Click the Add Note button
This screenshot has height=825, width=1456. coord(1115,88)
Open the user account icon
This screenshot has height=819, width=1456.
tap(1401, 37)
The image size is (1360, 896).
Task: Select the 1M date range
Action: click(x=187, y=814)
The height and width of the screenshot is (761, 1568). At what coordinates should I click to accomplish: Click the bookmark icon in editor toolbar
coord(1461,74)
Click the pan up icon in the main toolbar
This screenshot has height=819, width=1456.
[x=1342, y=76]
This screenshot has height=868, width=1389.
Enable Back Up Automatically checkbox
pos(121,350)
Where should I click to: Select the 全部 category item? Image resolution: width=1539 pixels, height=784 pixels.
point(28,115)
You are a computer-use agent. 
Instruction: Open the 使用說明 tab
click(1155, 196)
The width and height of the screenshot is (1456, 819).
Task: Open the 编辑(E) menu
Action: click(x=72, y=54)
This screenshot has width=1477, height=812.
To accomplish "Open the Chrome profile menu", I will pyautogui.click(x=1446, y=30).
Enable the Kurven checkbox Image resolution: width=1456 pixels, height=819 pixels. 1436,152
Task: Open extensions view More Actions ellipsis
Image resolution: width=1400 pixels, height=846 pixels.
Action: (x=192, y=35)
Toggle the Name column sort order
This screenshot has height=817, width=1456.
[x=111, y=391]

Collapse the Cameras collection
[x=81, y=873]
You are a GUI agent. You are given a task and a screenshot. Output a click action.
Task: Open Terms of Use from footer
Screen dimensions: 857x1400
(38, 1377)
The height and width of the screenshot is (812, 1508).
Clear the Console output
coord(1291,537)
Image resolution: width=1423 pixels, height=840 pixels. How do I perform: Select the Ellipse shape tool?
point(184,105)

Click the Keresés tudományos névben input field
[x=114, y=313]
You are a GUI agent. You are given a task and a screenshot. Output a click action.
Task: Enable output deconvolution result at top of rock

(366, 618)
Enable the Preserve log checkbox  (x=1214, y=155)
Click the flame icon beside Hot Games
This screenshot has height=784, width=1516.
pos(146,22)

● Task prompt
Each line of the records should be transcribed without change.

● Written solution
Click the Add Note button
This screenshot has height=825, width=1456. coord(1115,88)
Open the user account icon
This screenshot has height=819, width=1456.
tap(1401, 37)
The image size is (1360, 896).
Task: Select the 1M date range
Action: click(x=187, y=814)
The height and width of the screenshot is (761, 1568). At what coordinates should I click to accomplish: Click the bookmark icon in editor toolbar
coord(1461,74)
Click the pan up icon in the main toolbar
This screenshot has height=819, width=1456.
[x=1342, y=76]
This screenshot has height=868, width=1389.
Enable Back Up Automatically checkbox
pos(121,350)
Where should I click to: Select the 全部 category item? Image resolution: width=1539 pixels, height=784 pixels.
point(28,115)
You are a computer-use agent. 
Instruction: Open the 使用說明 tab
click(1155, 196)
The width and height of the screenshot is (1456, 819).
Task: Open the 编辑(E) menu
Action: click(x=72, y=54)
This screenshot has width=1477, height=812.
To accomplish "Open the Chrome profile menu", I will pyautogui.click(x=1446, y=30).
Enable the Kurven checkbox Image resolution: width=1456 pixels, height=819 pixels. 1436,152
Task: Open extensions view More Actions ellipsis
Image resolution: width=1400 pixels, height=846 pixels.
Action: (x=192, y=35)
Toggle the Name column sort order
This screenshot has height=817, width=1456.
[x=111, y=391]

Collapse the Cameras collection
[x=81, y=873]
You are a GUI agent. You are given a task and a screenshot. Output a click action.
Task: Open Terms of Use from footer
Screen dimensions: 857x1400
(38, 1377)
The height and width of the screenshot is (812, 1508).
Clear the Console output
coord(1291,537)
Image resolution: width=1423 pixels, height=840 pixels. How do I perform: Select the Ellipse shape tool?
point(184,105)

Click the Keresés tudományos névben input field
[x=114, y=313]
You are a GUI agent. You are given a task and a screenshot. Output a click action.
Task: Enable output deconvolution result at top of rock

(366, 618)
Enable the Preserve log checkbox  (x=1214, y=155)
Click the flame icon beside Hot Games
This screenshot has height=784, width=1516.
pos(146,22)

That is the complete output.